*STATED EXERCISE:* Rewrite the lines of the listing from the one containing "Screen dimensions: 1000x562" through the one containing "the バージョン 1.2.1", replacing "selector" with "dropdown" and leaving everything else unchanged.

*GIVEN RECORDS:*
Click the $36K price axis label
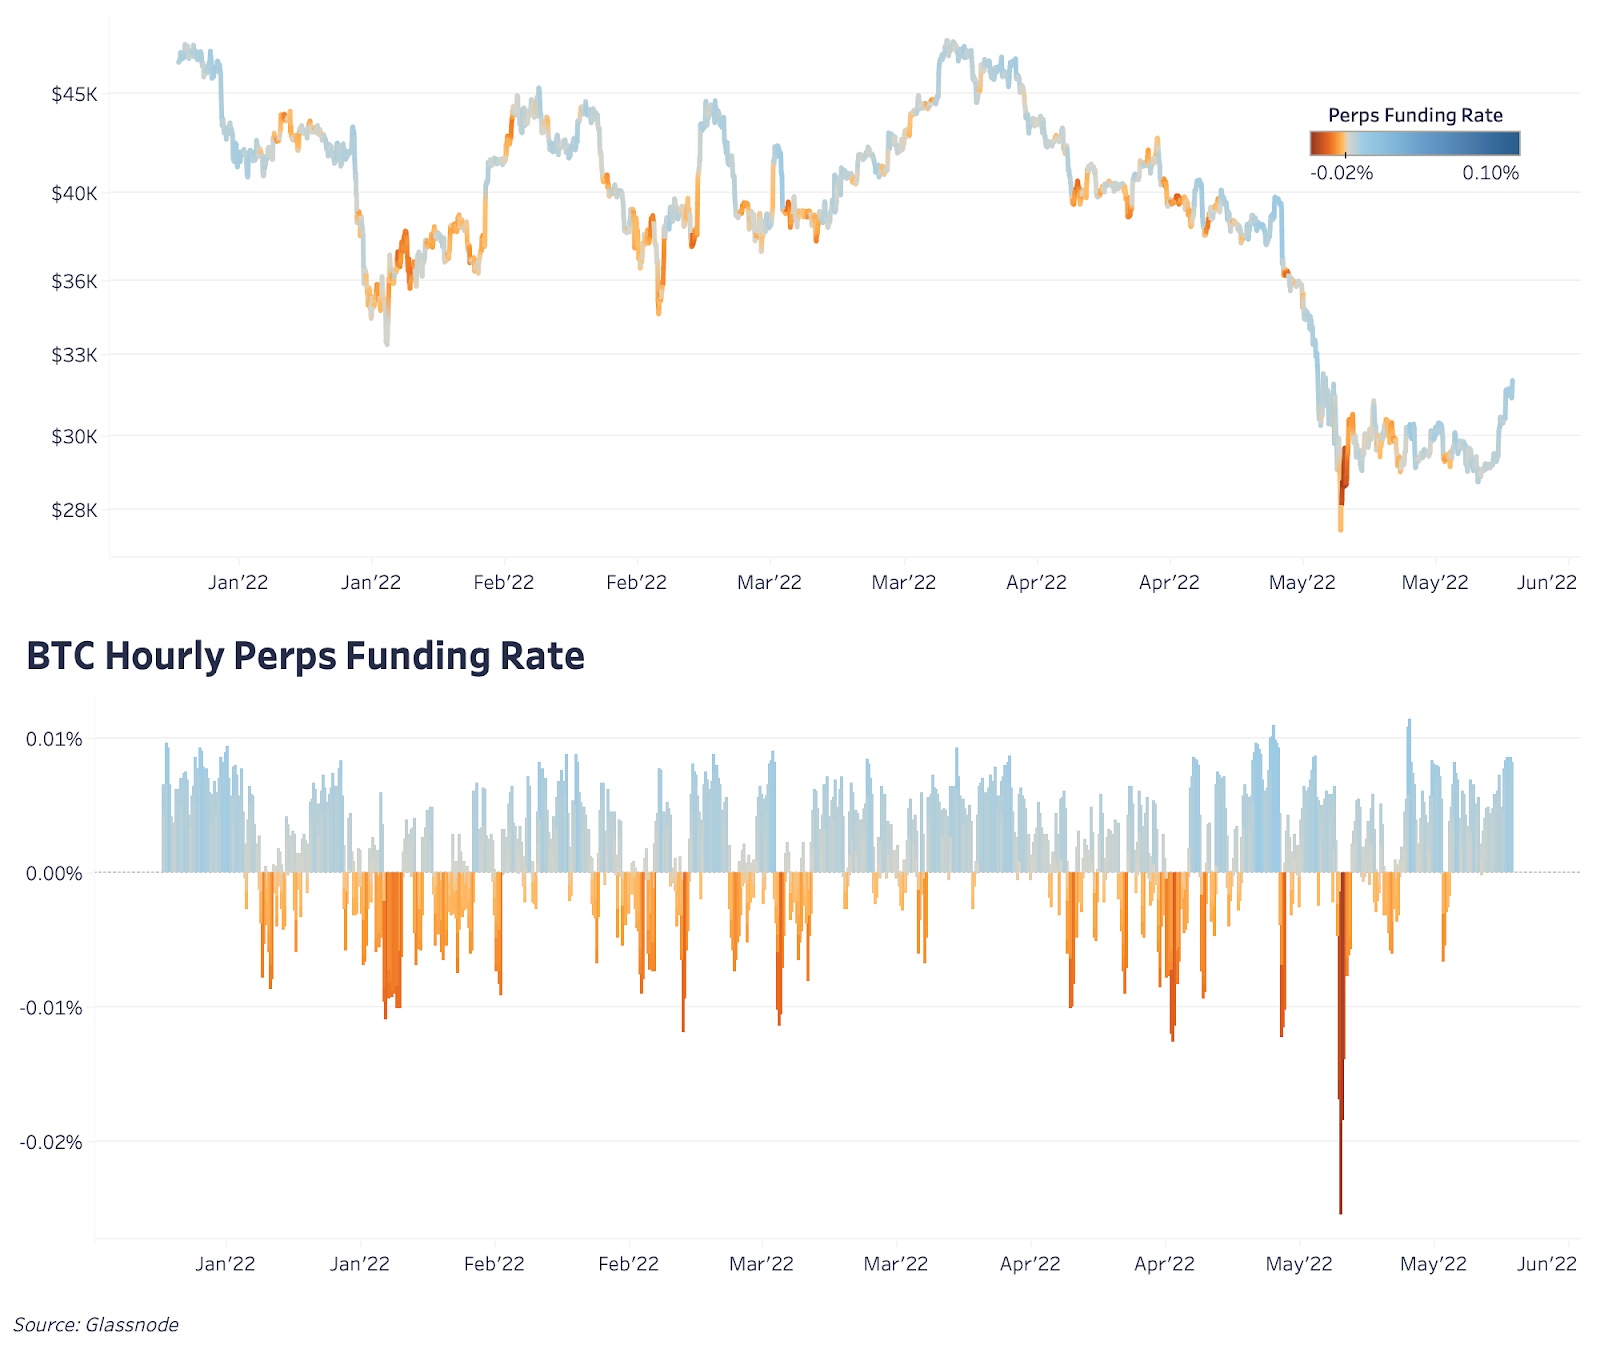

==

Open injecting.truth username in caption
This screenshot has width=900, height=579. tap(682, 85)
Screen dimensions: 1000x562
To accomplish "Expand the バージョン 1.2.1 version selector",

*TASK RESPONSE:*
Screen dimensions: 1000x562
To accomplish "Expand the バージョン 1.2.1 version dropdown",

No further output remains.